AIM OF THE EXERCISE: Reproduce the data below word for word, starting with the line that contains "Task: Click the word Organization" and continuing through the end of the data, with both ends included.

Data excerpted from a collection
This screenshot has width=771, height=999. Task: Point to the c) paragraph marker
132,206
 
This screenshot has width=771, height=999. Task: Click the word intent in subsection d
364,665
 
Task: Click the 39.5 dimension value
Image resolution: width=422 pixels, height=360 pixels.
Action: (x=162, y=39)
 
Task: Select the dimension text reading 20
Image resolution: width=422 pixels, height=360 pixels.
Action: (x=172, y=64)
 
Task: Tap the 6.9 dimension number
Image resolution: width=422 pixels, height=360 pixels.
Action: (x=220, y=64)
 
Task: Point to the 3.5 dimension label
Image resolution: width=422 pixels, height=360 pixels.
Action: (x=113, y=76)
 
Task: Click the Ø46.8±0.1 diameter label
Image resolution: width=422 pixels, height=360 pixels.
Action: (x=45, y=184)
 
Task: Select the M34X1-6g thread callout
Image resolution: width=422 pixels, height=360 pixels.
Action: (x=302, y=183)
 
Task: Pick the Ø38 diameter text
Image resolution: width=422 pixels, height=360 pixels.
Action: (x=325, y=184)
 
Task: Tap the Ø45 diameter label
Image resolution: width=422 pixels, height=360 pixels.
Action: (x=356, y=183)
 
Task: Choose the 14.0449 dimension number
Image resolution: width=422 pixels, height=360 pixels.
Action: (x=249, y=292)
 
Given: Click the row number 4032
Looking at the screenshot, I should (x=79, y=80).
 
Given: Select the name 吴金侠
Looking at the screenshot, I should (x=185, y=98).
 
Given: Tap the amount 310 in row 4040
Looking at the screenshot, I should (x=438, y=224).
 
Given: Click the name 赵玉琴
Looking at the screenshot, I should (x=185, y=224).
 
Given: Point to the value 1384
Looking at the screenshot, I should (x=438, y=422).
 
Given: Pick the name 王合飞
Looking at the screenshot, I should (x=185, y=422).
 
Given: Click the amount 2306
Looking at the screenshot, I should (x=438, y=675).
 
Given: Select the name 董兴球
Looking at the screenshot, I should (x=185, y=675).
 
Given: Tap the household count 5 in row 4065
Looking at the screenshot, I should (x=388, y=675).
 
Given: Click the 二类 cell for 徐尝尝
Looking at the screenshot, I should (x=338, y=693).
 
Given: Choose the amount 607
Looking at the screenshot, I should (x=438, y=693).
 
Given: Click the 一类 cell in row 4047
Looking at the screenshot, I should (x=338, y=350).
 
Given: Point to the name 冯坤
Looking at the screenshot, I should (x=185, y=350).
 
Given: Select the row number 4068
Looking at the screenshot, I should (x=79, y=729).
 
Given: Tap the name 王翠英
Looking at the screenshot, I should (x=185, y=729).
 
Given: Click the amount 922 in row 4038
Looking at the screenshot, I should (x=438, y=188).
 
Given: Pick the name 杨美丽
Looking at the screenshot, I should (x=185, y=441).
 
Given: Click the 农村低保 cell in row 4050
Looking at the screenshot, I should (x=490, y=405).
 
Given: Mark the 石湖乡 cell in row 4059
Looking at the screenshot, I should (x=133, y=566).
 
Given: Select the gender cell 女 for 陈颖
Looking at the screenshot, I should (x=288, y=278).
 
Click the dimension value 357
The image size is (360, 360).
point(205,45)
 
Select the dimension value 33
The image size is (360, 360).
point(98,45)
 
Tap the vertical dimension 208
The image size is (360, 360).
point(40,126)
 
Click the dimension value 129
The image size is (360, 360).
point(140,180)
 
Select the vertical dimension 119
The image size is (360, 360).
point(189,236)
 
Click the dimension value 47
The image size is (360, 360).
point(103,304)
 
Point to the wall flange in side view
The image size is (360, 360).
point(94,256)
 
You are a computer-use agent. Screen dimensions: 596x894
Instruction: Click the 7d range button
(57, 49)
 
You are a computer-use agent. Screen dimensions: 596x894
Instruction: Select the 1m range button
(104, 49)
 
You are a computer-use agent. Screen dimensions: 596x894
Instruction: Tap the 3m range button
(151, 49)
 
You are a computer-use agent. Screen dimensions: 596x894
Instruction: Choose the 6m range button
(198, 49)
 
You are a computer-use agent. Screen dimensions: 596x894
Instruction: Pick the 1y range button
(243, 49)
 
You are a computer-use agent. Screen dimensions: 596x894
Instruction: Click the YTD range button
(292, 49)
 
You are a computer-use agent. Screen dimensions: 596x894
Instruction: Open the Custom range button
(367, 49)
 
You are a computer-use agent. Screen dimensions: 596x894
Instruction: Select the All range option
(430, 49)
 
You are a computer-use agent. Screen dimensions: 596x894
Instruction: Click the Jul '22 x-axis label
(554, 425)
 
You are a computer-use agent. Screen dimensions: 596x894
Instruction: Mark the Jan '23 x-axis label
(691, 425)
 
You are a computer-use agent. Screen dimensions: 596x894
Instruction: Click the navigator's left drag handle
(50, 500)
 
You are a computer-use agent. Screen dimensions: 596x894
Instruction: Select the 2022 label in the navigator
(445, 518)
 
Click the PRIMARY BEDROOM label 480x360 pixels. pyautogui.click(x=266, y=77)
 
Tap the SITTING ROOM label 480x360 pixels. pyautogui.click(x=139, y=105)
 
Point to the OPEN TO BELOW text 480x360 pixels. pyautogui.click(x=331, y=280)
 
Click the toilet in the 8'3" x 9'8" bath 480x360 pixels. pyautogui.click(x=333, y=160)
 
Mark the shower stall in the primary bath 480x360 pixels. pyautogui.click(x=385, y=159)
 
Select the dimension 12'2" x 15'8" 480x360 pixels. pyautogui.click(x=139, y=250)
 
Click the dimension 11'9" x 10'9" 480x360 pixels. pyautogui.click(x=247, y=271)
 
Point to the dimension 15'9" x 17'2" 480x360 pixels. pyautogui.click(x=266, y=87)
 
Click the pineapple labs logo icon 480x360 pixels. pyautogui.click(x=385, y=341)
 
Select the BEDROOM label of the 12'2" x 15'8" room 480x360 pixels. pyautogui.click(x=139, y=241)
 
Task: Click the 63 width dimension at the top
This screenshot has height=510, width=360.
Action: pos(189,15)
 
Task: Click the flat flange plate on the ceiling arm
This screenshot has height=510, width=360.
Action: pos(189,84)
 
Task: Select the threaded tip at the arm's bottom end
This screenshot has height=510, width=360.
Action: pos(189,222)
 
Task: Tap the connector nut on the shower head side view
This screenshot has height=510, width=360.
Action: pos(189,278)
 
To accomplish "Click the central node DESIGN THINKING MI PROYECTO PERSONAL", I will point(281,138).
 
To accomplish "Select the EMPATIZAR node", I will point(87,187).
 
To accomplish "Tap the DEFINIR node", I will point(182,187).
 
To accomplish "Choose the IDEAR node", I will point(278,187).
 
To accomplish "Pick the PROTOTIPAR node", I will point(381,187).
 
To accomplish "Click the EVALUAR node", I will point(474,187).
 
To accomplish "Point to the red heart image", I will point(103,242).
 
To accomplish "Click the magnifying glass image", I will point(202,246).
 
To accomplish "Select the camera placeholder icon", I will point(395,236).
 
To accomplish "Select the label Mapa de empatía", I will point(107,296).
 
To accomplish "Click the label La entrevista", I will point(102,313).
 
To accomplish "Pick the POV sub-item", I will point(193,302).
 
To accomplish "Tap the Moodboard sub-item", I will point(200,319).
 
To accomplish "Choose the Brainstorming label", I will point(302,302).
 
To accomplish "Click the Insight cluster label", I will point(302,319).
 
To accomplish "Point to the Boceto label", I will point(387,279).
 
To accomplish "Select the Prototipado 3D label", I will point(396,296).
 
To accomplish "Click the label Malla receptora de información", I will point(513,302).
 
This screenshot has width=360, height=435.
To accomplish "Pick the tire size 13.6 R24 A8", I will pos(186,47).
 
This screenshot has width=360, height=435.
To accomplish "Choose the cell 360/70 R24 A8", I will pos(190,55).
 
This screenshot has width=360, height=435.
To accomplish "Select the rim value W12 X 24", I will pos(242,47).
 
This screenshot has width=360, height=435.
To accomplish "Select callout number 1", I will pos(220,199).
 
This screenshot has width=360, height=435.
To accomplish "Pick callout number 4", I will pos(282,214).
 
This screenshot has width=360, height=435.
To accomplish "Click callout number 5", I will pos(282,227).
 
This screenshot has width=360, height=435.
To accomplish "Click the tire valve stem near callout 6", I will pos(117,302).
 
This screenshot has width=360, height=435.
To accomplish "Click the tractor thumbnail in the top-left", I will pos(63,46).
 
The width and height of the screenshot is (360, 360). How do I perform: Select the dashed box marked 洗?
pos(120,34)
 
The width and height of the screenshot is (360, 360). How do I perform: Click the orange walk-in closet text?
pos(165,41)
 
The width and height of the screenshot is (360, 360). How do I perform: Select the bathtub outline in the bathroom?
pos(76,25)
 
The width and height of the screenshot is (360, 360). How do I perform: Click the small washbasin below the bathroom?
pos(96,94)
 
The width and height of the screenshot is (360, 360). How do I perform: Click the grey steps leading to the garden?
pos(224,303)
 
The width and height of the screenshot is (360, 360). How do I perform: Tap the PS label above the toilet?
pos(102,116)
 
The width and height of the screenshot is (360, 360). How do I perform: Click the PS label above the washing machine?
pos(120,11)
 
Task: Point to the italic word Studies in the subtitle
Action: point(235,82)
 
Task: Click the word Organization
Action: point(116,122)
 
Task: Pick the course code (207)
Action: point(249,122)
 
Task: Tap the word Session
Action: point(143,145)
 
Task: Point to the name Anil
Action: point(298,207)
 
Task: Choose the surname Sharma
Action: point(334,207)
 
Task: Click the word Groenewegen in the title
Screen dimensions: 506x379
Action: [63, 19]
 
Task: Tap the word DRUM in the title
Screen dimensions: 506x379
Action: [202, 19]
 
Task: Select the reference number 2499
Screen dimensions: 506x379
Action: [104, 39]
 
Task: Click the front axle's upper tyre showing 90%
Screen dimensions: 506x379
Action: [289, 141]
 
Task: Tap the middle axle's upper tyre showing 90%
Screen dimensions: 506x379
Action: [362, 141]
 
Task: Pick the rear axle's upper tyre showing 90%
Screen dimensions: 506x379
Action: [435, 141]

RESULT OF THE EXERCISE:
Task: Click the word Organization
Action: point(116,122)
 
Task: Pick the course code (207)
Action: point(249,122)
 
Task: Tap the word Session
Action: point(143,145)
 
Task: Point to the name Anil
Action: point(298,207)
 
Task: Choose the surname Sharma
Action: point(334,207)
 
Task: Click the word Groenewegen in the title
Screen dimensions: 506x379
Action: [63, 19]
 
Task: Tap the word DRUM in the title
Screen dimensions: 506x379
Action: [202, 19]
 
Task: Select the reference number 2499
Screen dimensions: 506x379
Action: [104, 39]
 
Task: Click the front axle's upper tyre showing 90%
Screen dimensions: 506x379
Action: [289, 141]
 
Task: Tap the middle axle's upper tyre showing 90%
Screen dimensions: 506x379
Action: [362, 141]
 
Task: Pick the rear axle's upper tyre showing 90%
Screen dimensions: 506x379
Action: [435, 141]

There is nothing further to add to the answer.